%%

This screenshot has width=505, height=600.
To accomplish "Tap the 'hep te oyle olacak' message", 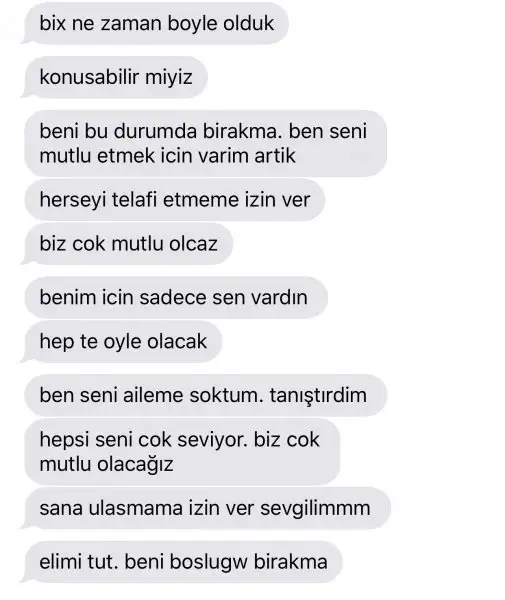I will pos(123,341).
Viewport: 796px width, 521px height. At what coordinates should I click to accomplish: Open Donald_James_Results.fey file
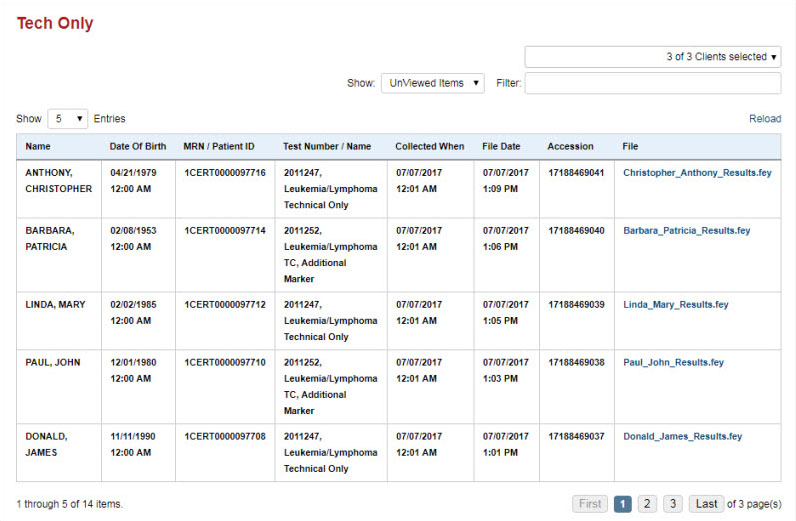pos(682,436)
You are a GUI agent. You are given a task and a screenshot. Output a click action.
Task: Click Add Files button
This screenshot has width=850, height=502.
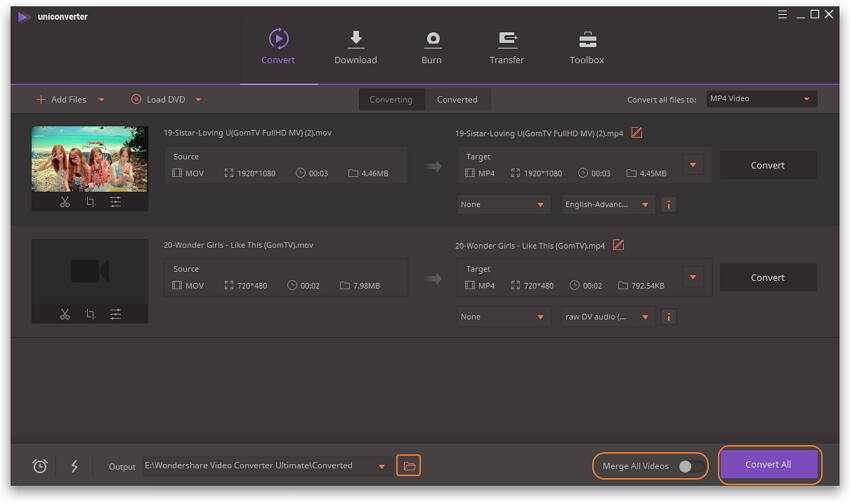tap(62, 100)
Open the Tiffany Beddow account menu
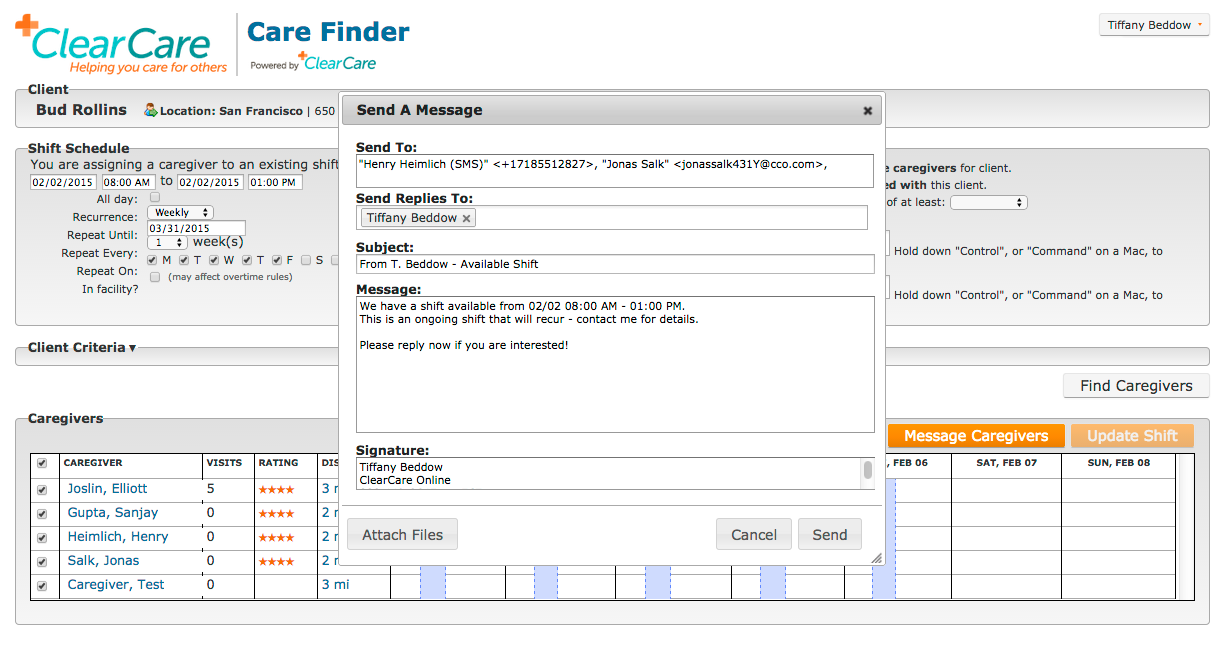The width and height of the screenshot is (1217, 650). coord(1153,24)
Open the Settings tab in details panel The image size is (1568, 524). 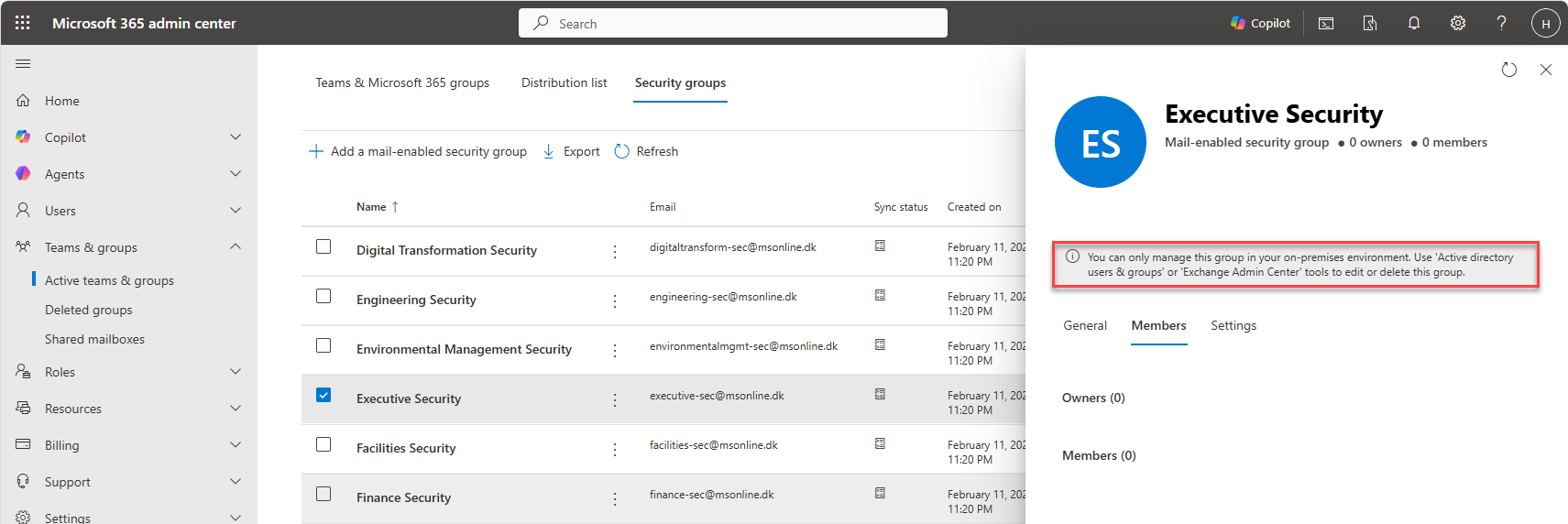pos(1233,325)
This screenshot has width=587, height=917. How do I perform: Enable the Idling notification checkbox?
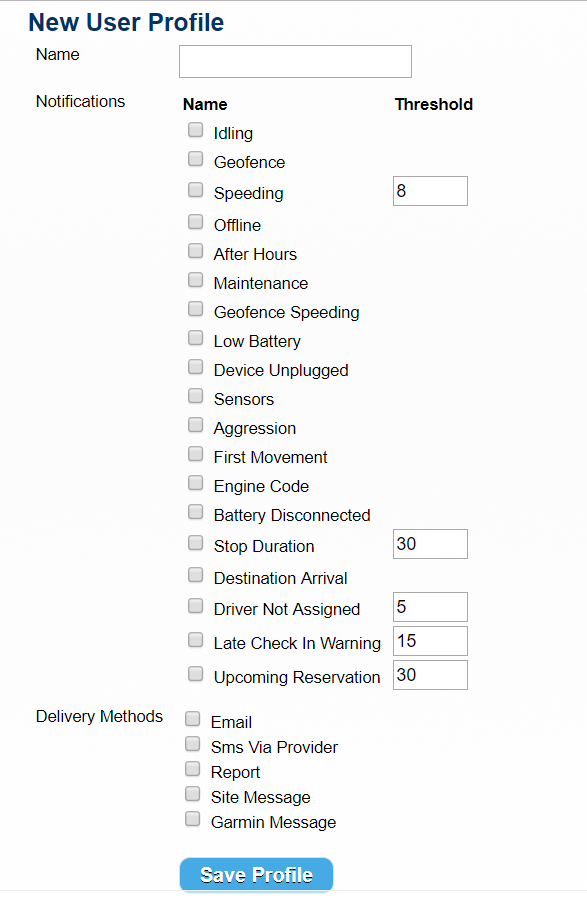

%%
%%

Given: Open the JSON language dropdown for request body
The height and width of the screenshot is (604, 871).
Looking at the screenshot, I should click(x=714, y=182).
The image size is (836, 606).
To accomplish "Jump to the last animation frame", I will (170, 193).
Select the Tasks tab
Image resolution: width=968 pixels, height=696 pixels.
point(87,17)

%%

About this exercise — "Viewport: 796px width, 521px" marks the first line to copy, and "Task: Click Add Files button" marks the last. Repeat that stretch above exactly, with no pictures.

Exercise solution —
Viewport: 796px width, 521px height. At what coordinates should I click to accomplish: Open Donald_James_Results.fey file
pos(682,436)
You are a GUI agent. You are given a task and a screenshot. Output a click action.
Task: Click Add Files button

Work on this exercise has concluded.